| WORK ITEM |
Copy exactly the lines of the records below, starting at the line that contains "You are a GUI" and continuing through the last line, both included; omit any pictures.

| RECORDS FOR PROCESSING |

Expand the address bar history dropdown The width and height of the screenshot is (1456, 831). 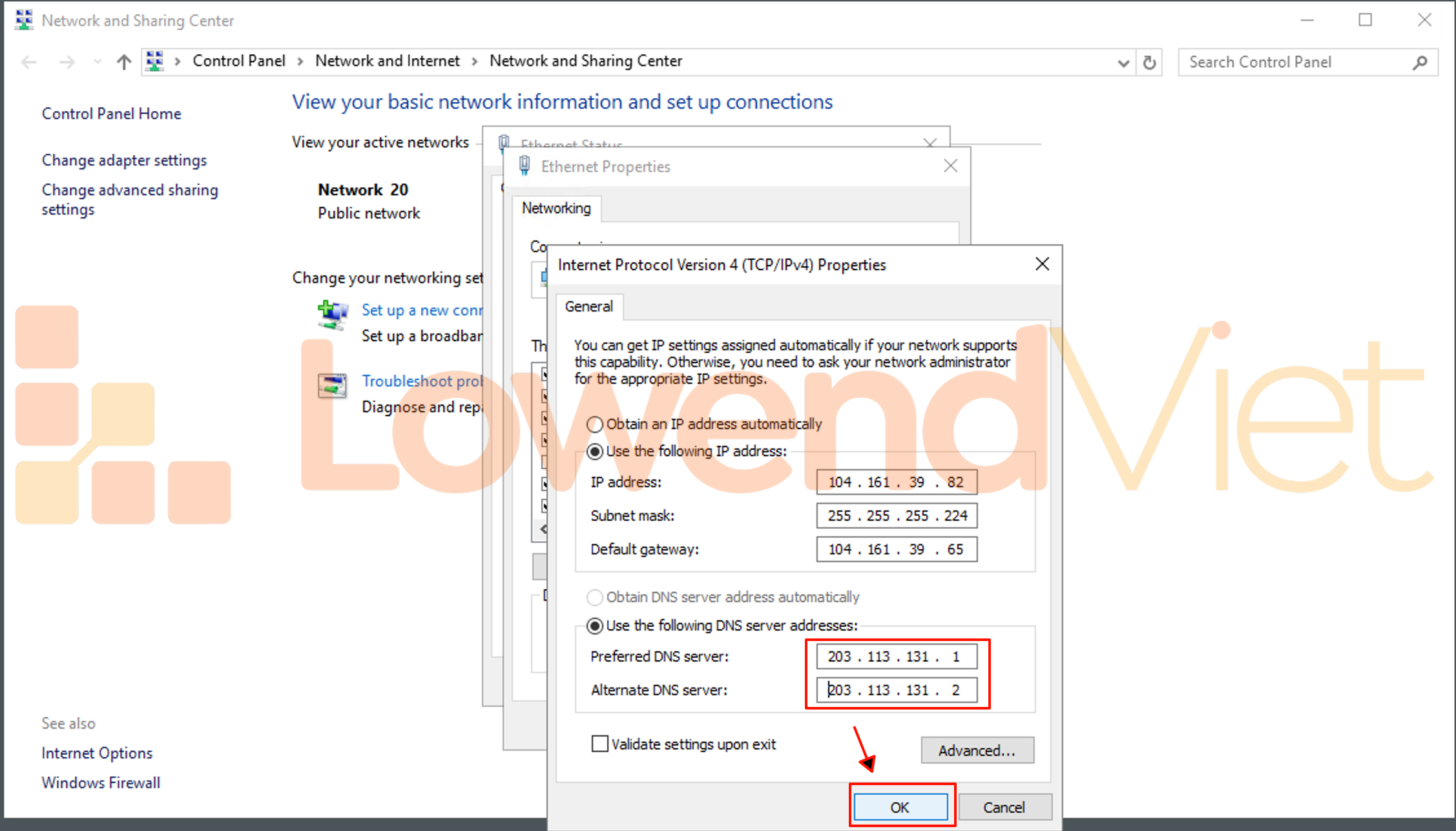tap(1123, 63)
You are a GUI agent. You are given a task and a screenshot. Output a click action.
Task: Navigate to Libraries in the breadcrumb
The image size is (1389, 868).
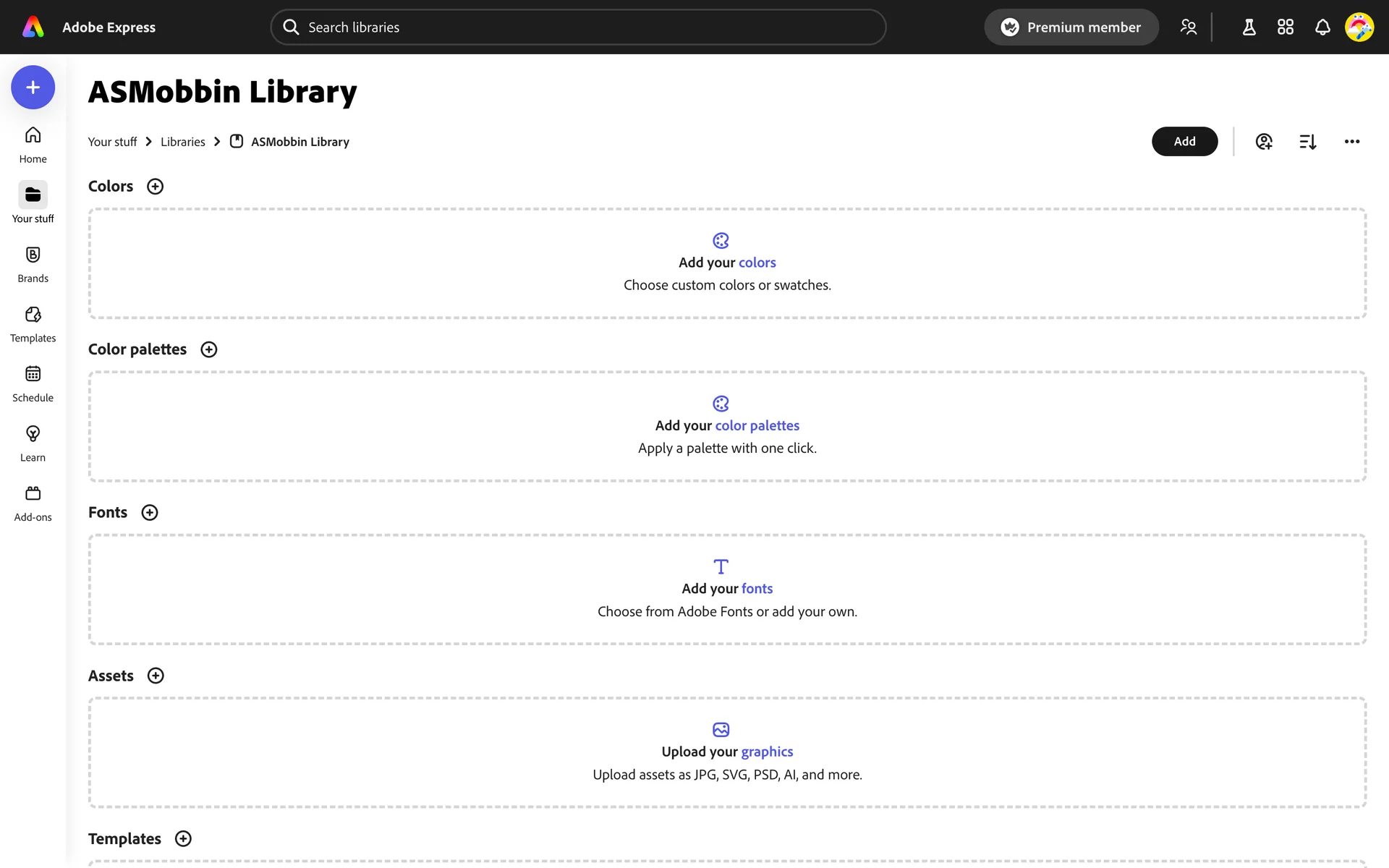point(183,142)
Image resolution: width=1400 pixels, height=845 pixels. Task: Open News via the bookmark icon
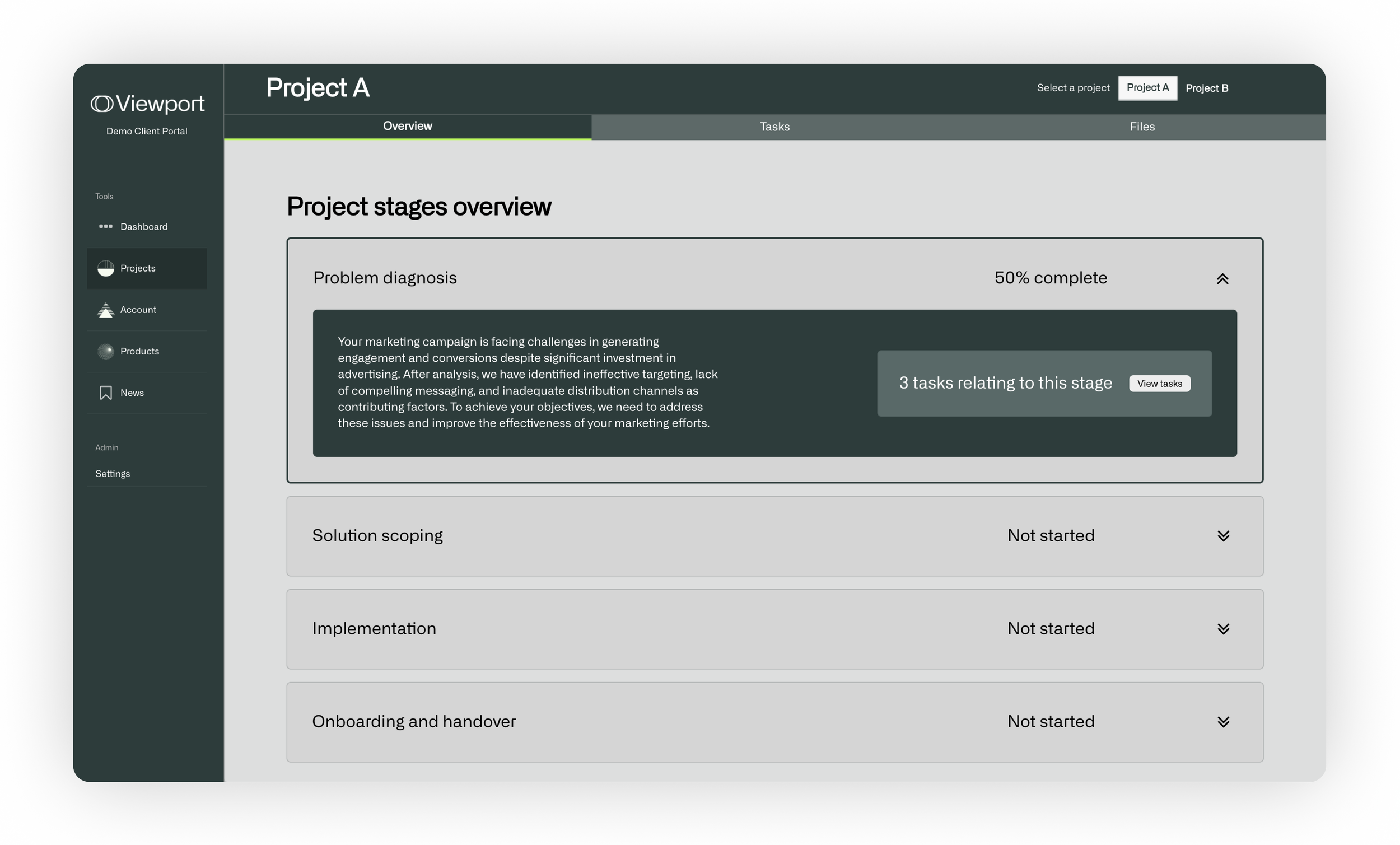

| OUTPUT |
You are a GUI agent. You are given a task and a screenshot. Output a click action.
Task: Navigate to Libraries in the breadcrumb
The image size is (1389, 868).
point(183,142)
Image resolution: width=1400 pixels, height=845 pixels. Task: Open News via the bookmark icon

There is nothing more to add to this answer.